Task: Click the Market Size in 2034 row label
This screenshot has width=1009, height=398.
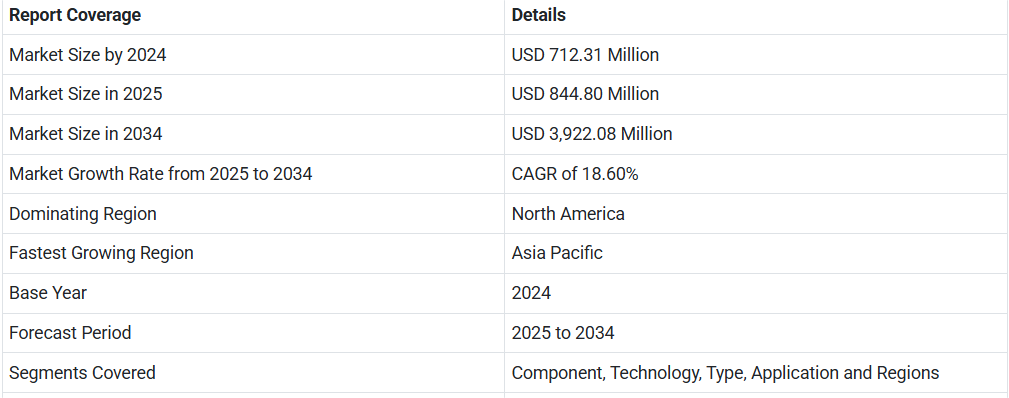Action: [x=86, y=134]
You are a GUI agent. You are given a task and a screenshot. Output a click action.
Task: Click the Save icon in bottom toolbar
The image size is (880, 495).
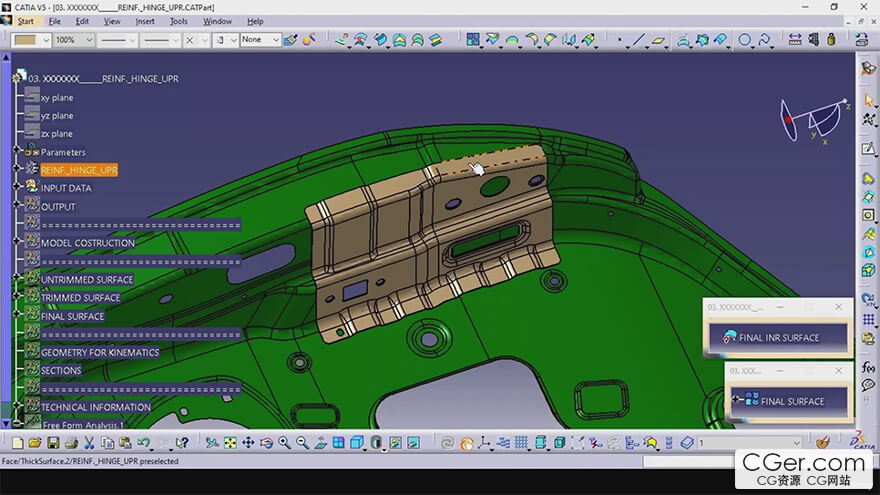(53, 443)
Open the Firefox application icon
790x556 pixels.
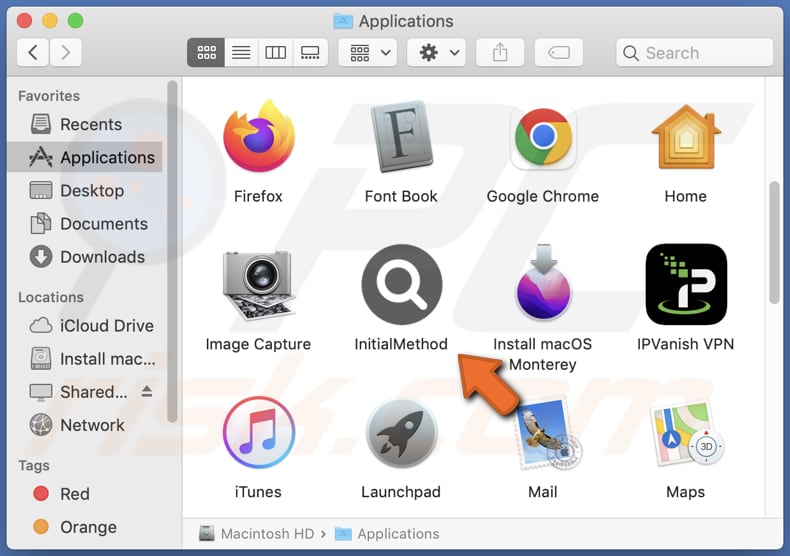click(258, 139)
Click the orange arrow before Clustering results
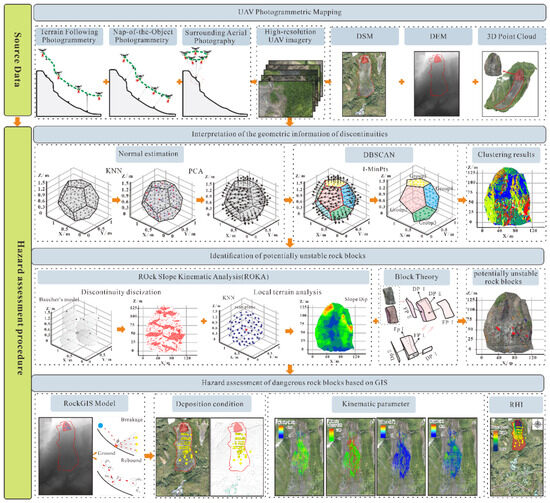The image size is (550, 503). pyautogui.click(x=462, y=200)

----------

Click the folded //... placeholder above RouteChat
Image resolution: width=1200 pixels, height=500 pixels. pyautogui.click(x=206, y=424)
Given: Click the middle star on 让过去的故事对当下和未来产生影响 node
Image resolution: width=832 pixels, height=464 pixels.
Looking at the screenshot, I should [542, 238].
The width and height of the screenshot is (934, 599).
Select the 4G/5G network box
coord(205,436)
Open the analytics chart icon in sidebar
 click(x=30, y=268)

----------

• [Problem statement]
Retype exactly the lines of the data above that fall between the line with "Click the folded" and the line with "Given: Click the", inclusive, and add nothing.

• [Finished exercise]
Click the folded //... placeholder above RouteChat
Image resolution: width=1200 pixels, height=500 pixels. pyautogui.click(x=206, y=424)
Given: Click the middle star on 让过去的故事对当下和未来产生影响 node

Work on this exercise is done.